OBJECTIVE:
Format every line of the rows below as a Markdown table with two columns, Number and Text, giving each line a row number and leaving out blank lines. Leave the pictures out of the table.

STORED DATA:

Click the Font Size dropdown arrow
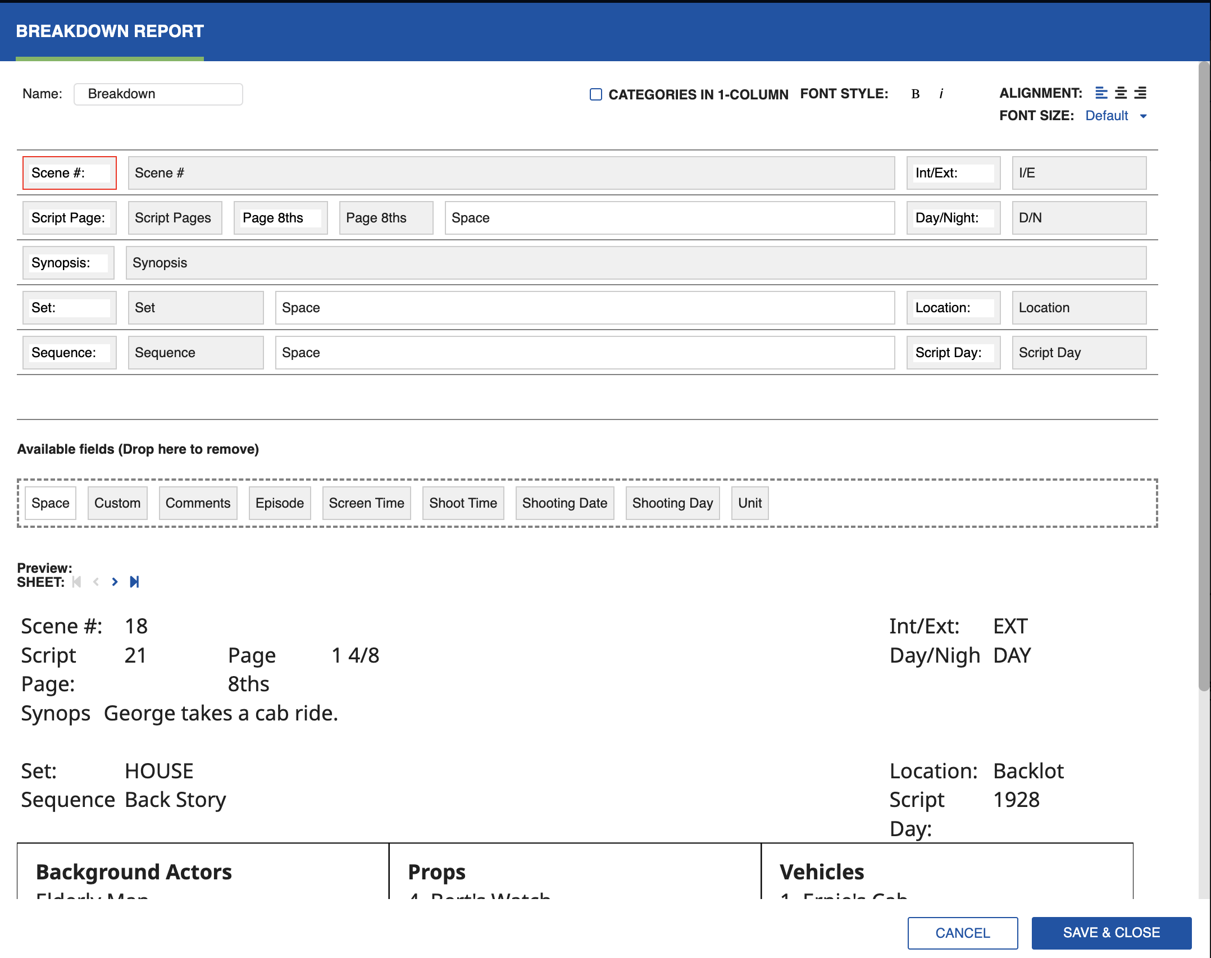 click(x=1143, y=116)
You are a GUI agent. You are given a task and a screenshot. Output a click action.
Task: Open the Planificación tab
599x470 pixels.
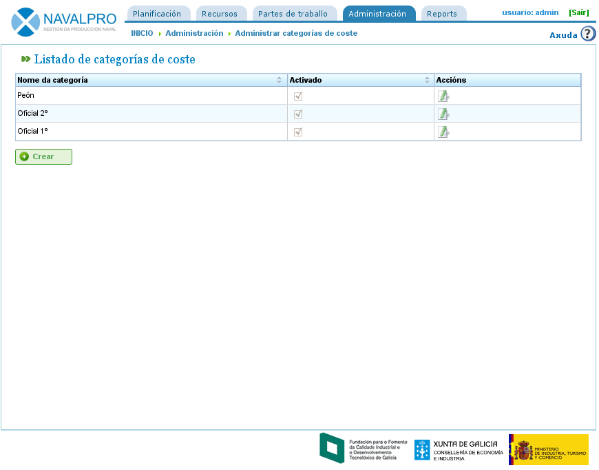tap(158, 14)
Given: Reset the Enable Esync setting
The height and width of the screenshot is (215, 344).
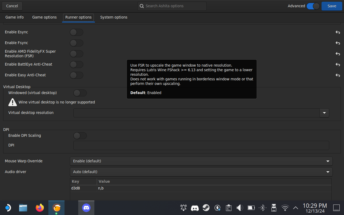Looking at the screenshot, I should click(338, 32).
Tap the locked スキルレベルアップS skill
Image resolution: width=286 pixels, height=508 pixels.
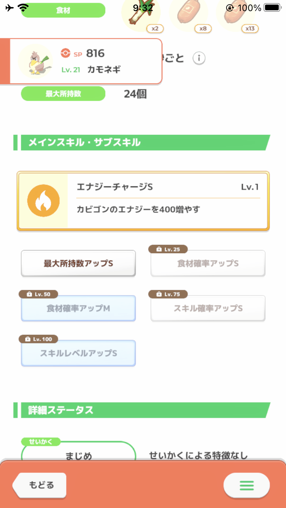coord(78,353)
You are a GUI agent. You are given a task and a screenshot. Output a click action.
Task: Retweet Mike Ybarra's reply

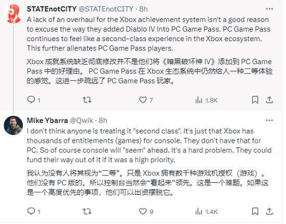coord(87,211)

SOLUTION FOR THIS EXERCISE:
| Number | Text |
|---|---|
| 1 | Click the Font Size dropdown arrow |
| 2 |  click(x=1143, y=116) |
| 3 | You are a GUI agent. You are given a task and a screenshot. Output a click action. |
| 4 | Task: Open the Planificación tab |
| 5 | 599x470 pixels. |
| 6 | tap(158, 14) |
| 7 | Given: Reset the Enable Esync setting |
| 8 | The height and width of the screenshot is (215, 344). |
| 9 | Looking at the screenshot, I should click(338, 32). |
| 10 | Tap the locked スキルレベルアップS skill |
| 11 | Image resolution: width=286 pixels, height=508 pixels. |
| 12 | coord(78,353) |
| 13 | You are a GUI agent. You are given a task and a screenshot. Output a click action. |
| 14 | Task: Retweet Mike Ybarra's reply |
| 15 | coord(87,211) |